Bu konuşmalarda dikkati çeken bir başka özellik de Atatürk'e geniş bir yer verilmiş olmasıdır. Onun her yıl içli, duygulu ve övgü dolu sözlerle anılmasının büyük bir anlamı vardır. Çünkü onun ne yaptığını kavramak, onu sevmek, onun devrimlerini benimseyip yaşatmak cumhuriyeti benimsemek, sevmek, korumak ve yüceltmek için şarttır. Yücel'e göre Atatürk sevgisi ile cumhuriyet yönetimine bağlılık, özdeş bir davranıştır.
Gençliğe seslenişlerde işlenen bir başka tema da "vatan ve millet" sevgisidir. Yücel bu sevgiye değinirken Anadolu'nun toprağını, akarsularını, dağlarını, denizlerini dile getirir; ulusu ve yurdu için canlarını verenleri de daima saygı ile anar. Böylece yurt ve ulus sevgisini somutlaştırmaya çalışır. Ayrıca, gençlerden şehitlerimize, gazilerimize ve Kurtuluş Savaşı'nda görev almış kahramanlarımıza karşı saygı beslemelerini ister.
Söz konusu konuşmalarda üzerinde durulan önemli kavramlardan biri de "millî birlik ve beraberlik" kavramıdır.

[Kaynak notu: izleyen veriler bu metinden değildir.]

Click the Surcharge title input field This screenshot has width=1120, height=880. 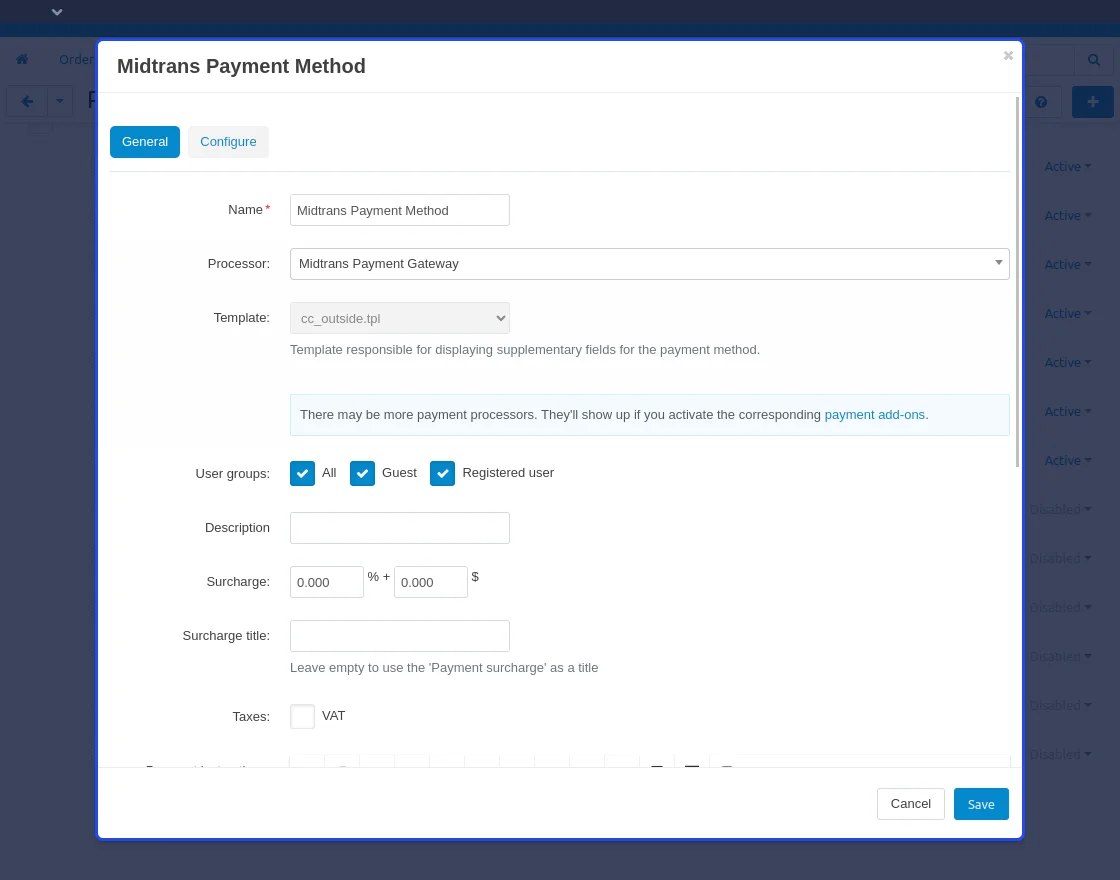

Yücel, gençlere birlik ve dayanışmanın zorunluluğunu anlatır ve ulusun buna ihtiyaç duyduğunu belirtir.
Bu noktanın iyi değerlendirilmesi için Yücel'in bakanlık yaptığı yılların ülkemiz bakımından ne denli bunalımlı yıllar olduğunu hatırlamak gerekir. O yıllar İkinci Dünya Savaşı'nın bütün şiddetiyle devam ettiği yıllardır. Yurdumuz her an bir saldırıya uğramak tehlikesiyle karşı karşıyadır. Yücel, bu durumu göz önünde bulundurarak bir devlet adamı bilinci ve duygusu ile birkaç konuşmasında açıkça, ötekilerinde de örtülü biçimde gelecek güçlüklere, tehditlere karşı gençlere bedence ve ruhça hazırlıklı olmalarını söyler.
19 Mayıs konuşmalarında Yücel'in gençlere sonsuz bir güven beslediği açıkça anlaşılır. Bu güven, aynı zamanda, onun ülkemizin geleceğine ilişkin kesin iyimserliğini de yansıtır. Her konuşmasının sonunda gençlere seslenirken kullandığı sözcükler; çocuklarımızı, gençlerimizi çok seven ve onları koruyan, iyi ahlaklı ve çağdaş bir kişilikle yetiştirmeye çalışan bir eğitimcinin belirgin özelliğini de ortaya koyar.